SAN FRANCISCO — At the world’s largest gathering of Earth and climate scientists, one of nation’s leading science officials pledged to raise private funds, if necessary, to keep climate change research afloat.
“If there are cuts to the science budget for climate change at the federal level, we can work to get private funding to step in,” Marcia McNutt, president of the National Academy of Sciences, told reporters at the American Geophysical Union meeting in San Francisco. “And already we’ve heard from a lot of foundations who want to make sure that happens.”
McNutt told BuzzFeed News that she is in contact with people who have the connections to raise “billions of dollars,” if the incoming administration of president-elect Donald Trump and Congress cut funding.
But she stressed that backing the research is the government’s responsibility. And she doesn’t want fears about climate science being cut by the incoming administration to become a self-fulfilling prophesy.
“I’m saying hold off,” she said. “I don’t want to give them the excuse.”
McNutt’s comments followed a passionate speech on at the meeting on Wednesday morning from California governor Jerry Brown, who said that the nation’s most populous state would "launch its own damn satellite” if the Trump administration stopped collecting data on climate change.
Asked whether McNutt's proposed alternative to federal science funding would provoke lawmakers, George Washington University science policy expert Al Teich told BuzzFeed News: "I wouldn't worry about displeasing Congress at this point."

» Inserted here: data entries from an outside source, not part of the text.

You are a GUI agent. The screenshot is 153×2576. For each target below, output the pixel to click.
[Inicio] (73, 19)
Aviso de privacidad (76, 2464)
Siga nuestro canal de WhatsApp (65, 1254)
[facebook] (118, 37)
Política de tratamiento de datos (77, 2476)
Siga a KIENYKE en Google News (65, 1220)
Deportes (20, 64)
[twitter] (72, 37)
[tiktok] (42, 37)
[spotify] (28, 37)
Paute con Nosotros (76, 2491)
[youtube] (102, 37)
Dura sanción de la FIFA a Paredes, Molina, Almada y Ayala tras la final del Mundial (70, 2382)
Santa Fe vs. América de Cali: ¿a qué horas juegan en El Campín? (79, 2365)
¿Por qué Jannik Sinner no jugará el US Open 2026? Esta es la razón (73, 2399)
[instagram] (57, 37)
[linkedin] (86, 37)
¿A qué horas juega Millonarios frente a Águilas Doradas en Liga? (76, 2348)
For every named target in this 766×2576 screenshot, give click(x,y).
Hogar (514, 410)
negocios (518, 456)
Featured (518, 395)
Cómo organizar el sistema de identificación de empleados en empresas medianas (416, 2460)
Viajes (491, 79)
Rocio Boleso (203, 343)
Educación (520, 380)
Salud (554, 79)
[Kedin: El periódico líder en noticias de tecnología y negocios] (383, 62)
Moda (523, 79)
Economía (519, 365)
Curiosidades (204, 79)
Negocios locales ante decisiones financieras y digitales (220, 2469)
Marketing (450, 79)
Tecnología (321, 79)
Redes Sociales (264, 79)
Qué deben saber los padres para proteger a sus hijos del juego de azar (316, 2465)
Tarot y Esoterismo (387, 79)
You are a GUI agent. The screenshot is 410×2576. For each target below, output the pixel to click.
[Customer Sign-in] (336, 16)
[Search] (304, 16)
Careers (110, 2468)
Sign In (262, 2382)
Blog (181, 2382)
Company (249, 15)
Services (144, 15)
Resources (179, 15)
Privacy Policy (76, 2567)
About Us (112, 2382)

"The views of many in Congress are so far from those of mainstream science that almost anything the Academy, or AAAS (American Association for the Advancement of Science), or leading scientists say or do is not going to be well received," he said by email.
Established by President Abraham Lincoln in 1863, the National Academy promotes excellence in science. Becoming a member is one of the most prestigious honors for a scientist. Together with the academies of medicine and engineering, it regularly advises the federal government on scientific issues — including on senior government appointments.
McNutt said that the academies have supplied president-elect Donald Trump’s transition team with a list of names for key positions in the new administration.
BuzzFeed News also asked McNutt what she thought about scientists who are reportedly archiving climate data on private computer servers, fearing that it might be trashed by the incoming administration. She said that rules on scientific and data integrity should prevent that from happening: “But I don’t see any reason why, if people want to copy this data to back it up one more time, … that they shouldn’t do it.”
However, McNutt warned scientists about the danger of “freaking out” about what the new administration may bring, before its policies are known.
“I would say that is exactly what those who want to disrupt science are hoping to achieve,” she said. “And the best we as scientists can do is continue to do the very best science we’ve ever done, make sure that American science remains strong, and don’t let the psychological part of this be our own worst enemy. Because freaking out is not going to get us anywhere.”